[Text provided]
· · · · · · ·
What is man that You are mindful of him
Psalms 8:4

I've
been reading lately, in communities here as well as in other media (remember 'books'?) about the so called personality changes which may or may not take place in a person with multiple sclerosis. It is certainly a subject which, if nothing else, resists unambiguous conclusions.

I guess the most effective way to approach the question would be through the evaluation of another person, well known to the examiner on a long term basis, both before and after MS.

Unfortunately, no such person is available to me.

I turn therefore to myself--an interrogation more likely to cast shadows than light.

Walker Percy once wrote an essay about self knowledge in which he posited a scenario wherein a certain man is reading through his horoscope, and the more he reads, the more he thinks Yeah, that really is just like me. Of course, the punchline is that he ultimately discovers he is reading the wrong zodiac sign. He is reading Capricorn, not Leo. The man turns, therefore, to the proper sign and, well, how about that, this one is just like him as well!
· · · · · · ·
[Source material]
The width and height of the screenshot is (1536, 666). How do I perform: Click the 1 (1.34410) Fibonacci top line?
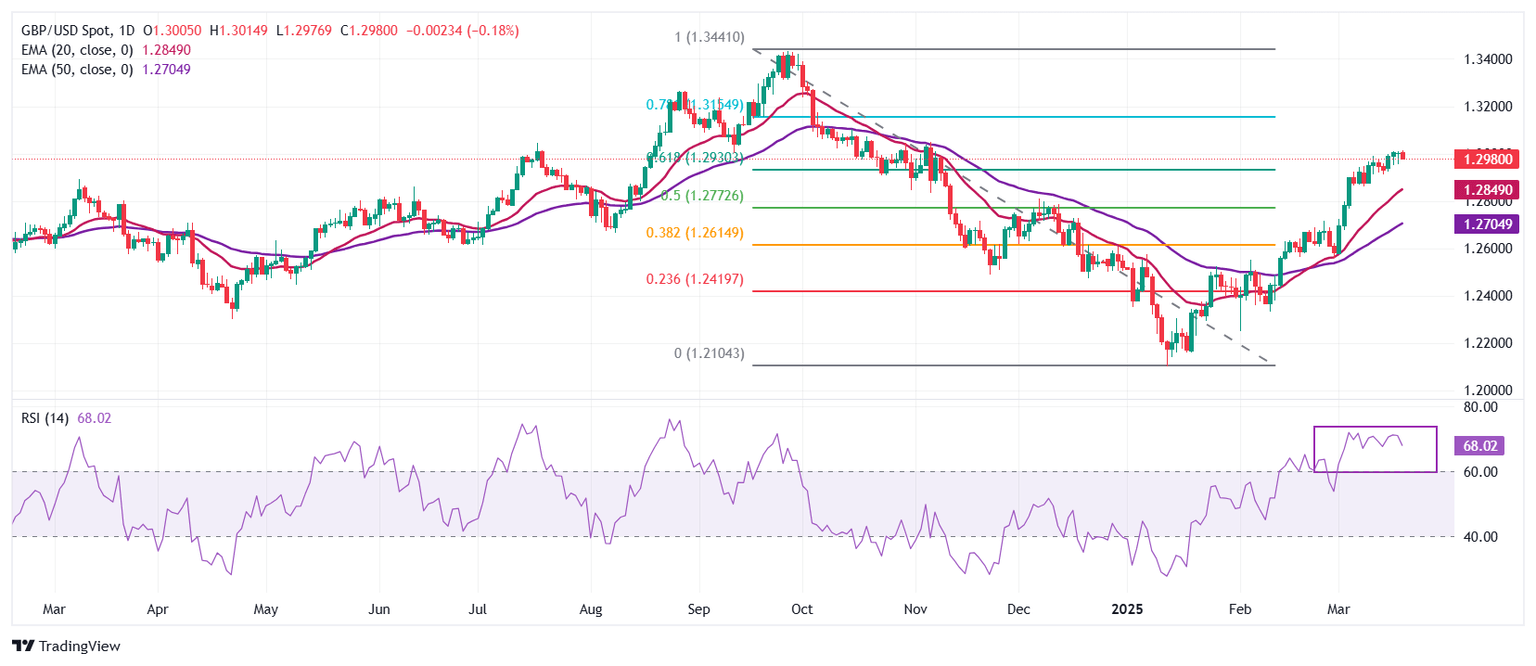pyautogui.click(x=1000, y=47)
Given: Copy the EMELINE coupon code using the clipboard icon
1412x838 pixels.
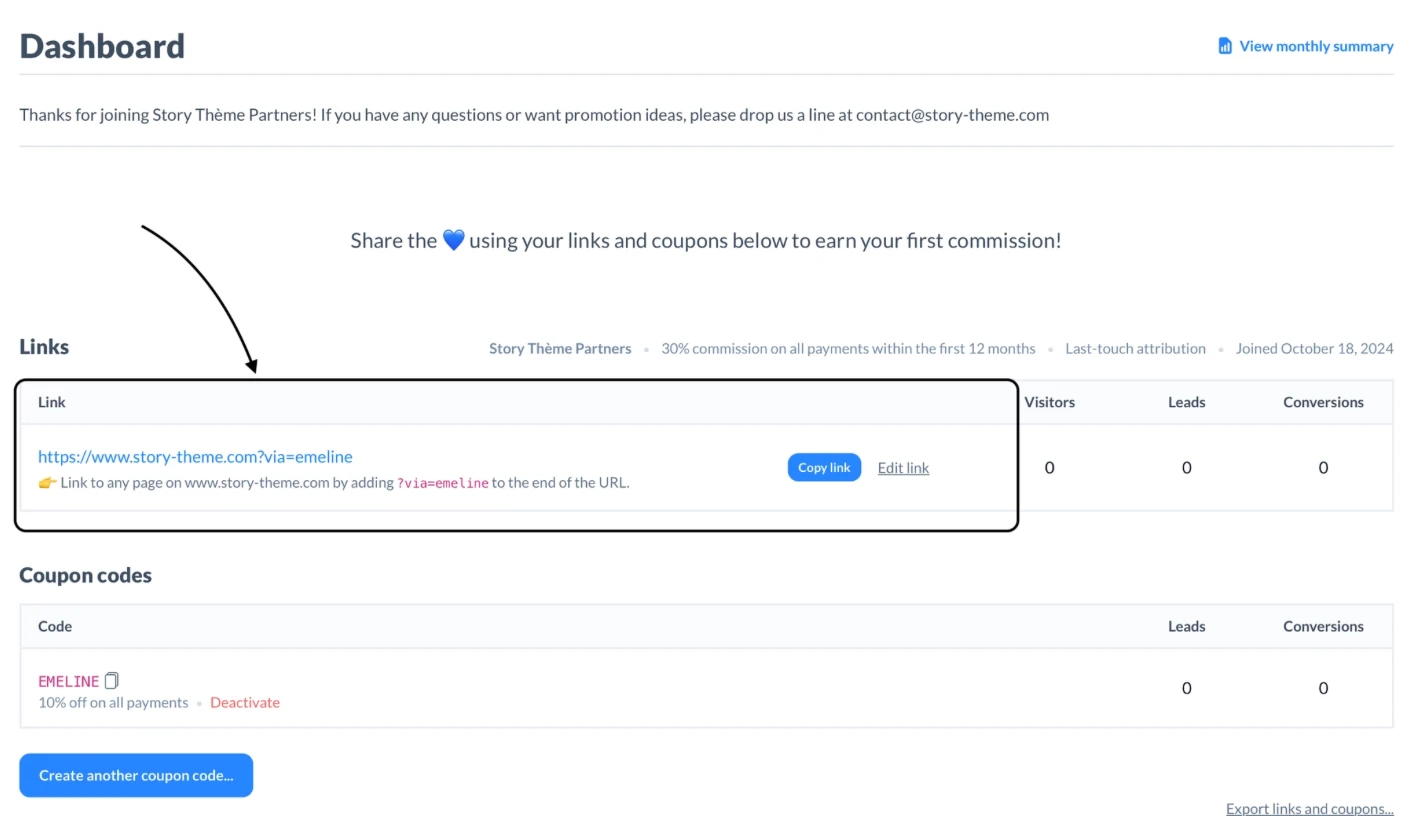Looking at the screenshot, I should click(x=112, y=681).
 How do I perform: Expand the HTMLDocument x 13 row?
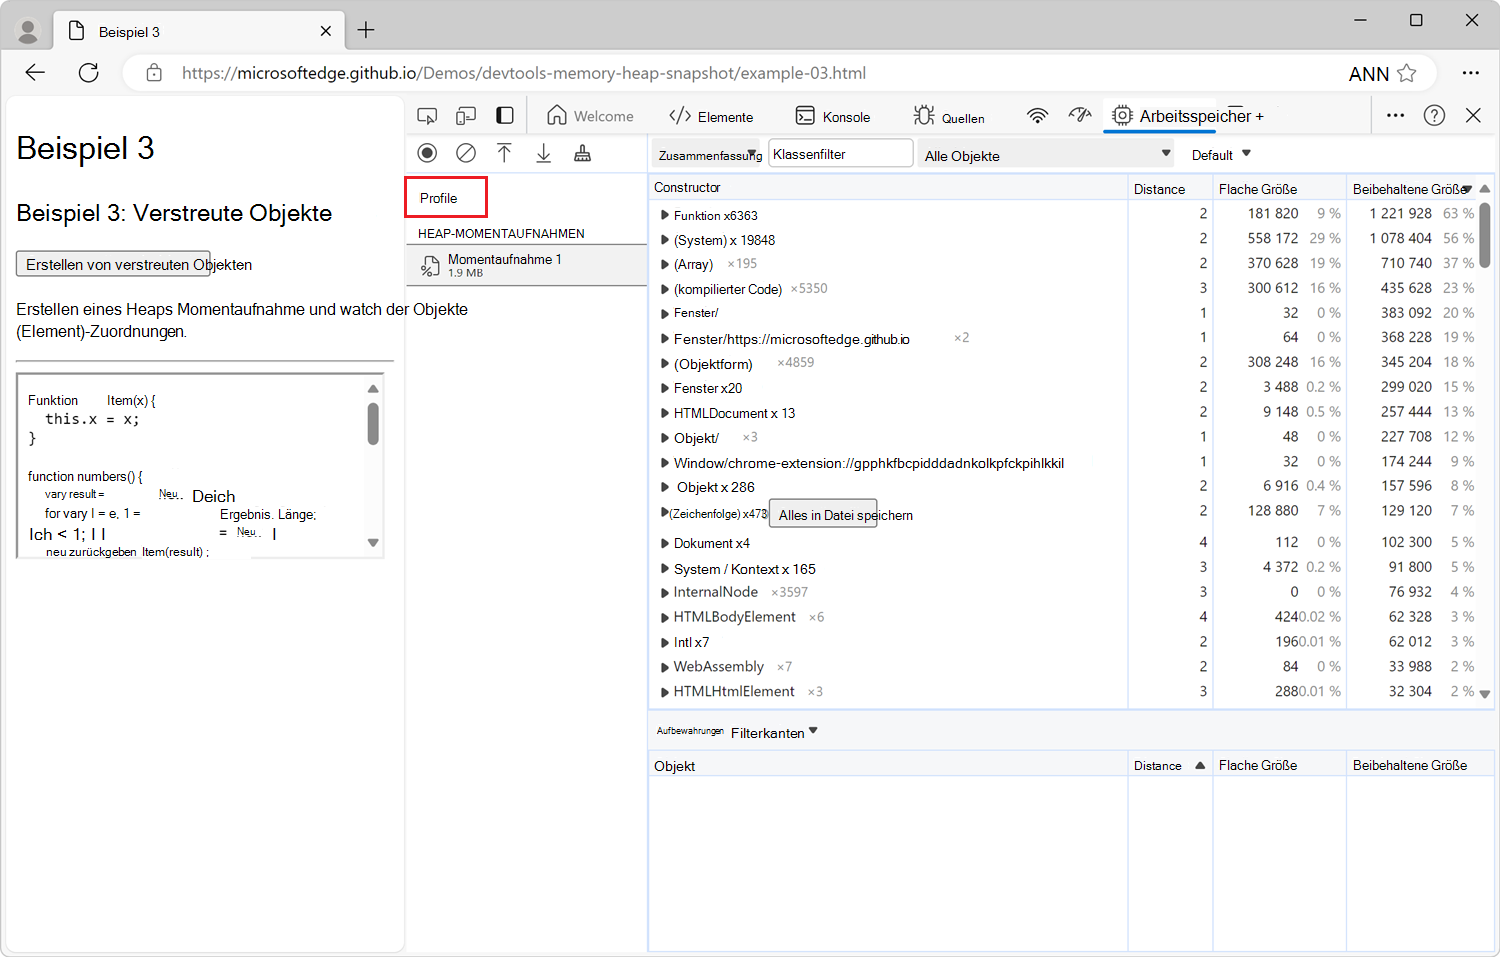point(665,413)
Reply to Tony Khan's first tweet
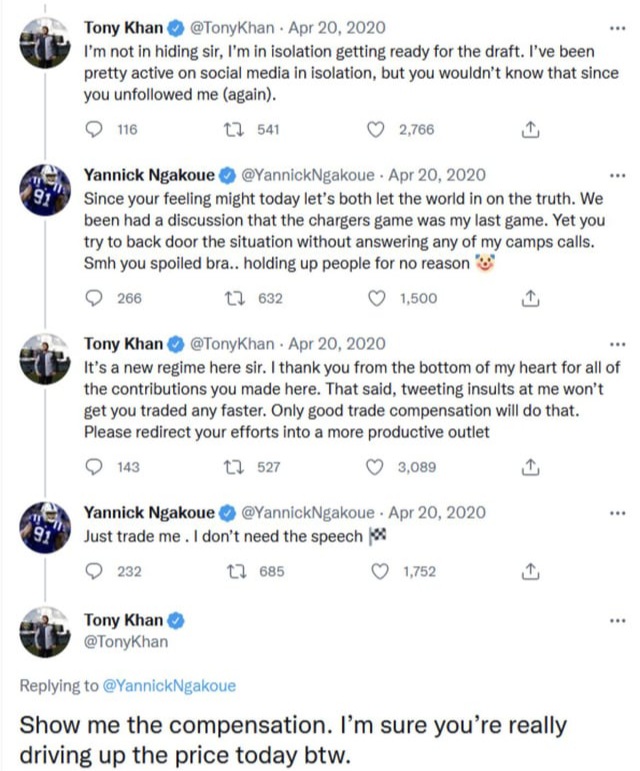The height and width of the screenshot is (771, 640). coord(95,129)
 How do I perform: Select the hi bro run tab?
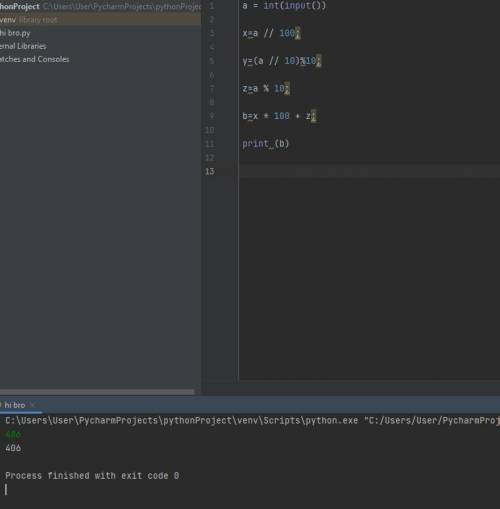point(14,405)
· · · · · · ·
[Required work]
1. Translate this sentence from the piece on multiple sclerosis and personality change into Spanish: "Unfortunately, no such person is available to me."
2. In the piece on multiple sclerosis and personality change, rewrite the passage that starts at the words "I guess the" and ends after "shadows than light.", swapping "evaluation" for "assessment".
3. Carry the piece on multiple sclerosis and personality change forward from its final sentence.

[Answer section]
1. Lamentablemente, no dispongo de ninguna persona así.

2.
I guess the most effective way to approach the question would be through the assessment of another person, well known to the examiner on a long term basis, both before and after MS.

Unfortunately, no such person is available to me.

I turn therefore to myself--an interrogation more likely to cast shadows than light.

3.
So who are we to begin with? That's the first problem. What are we like, how can we accurately describe personality?

Percy went on to describe all the things an observer may be able to objectively state about the planet Jupiter by looking through a telescope, observing the atmosphere, counting moons, appreciating the chemical composition, the data of astronomy. And yet faced with himself, the man may as well be like Virgo or Taurus, Aquarius or Sagittarius. In short, he knows more of a certainty about a planet over 500 million miles from earth than he can confidently say about himself.

If MS has changed us, therefore, what exactly has it changed us from, and what to?

It occurs to me also that those of us who appear most stable on the outside may actually be the least stable on the inside. Jupiter, for instance, would appear to be a big, solid, mass in orbit, and yet we are really not seeing Jupiter at all, but merely its atmosphere. It is a sort of physical facade.

Hark ye yet again--the little lower layer. All visible objects, man, are but as pasteboard masks.

Or so said Captain Ahab in Melville's Moby Dick.

How many white whales out there? One alone, or one for each member of the crew, one for each episode in the voyage of life?

I am Hyde, and Jekyll too. But how do I parse out the interplay?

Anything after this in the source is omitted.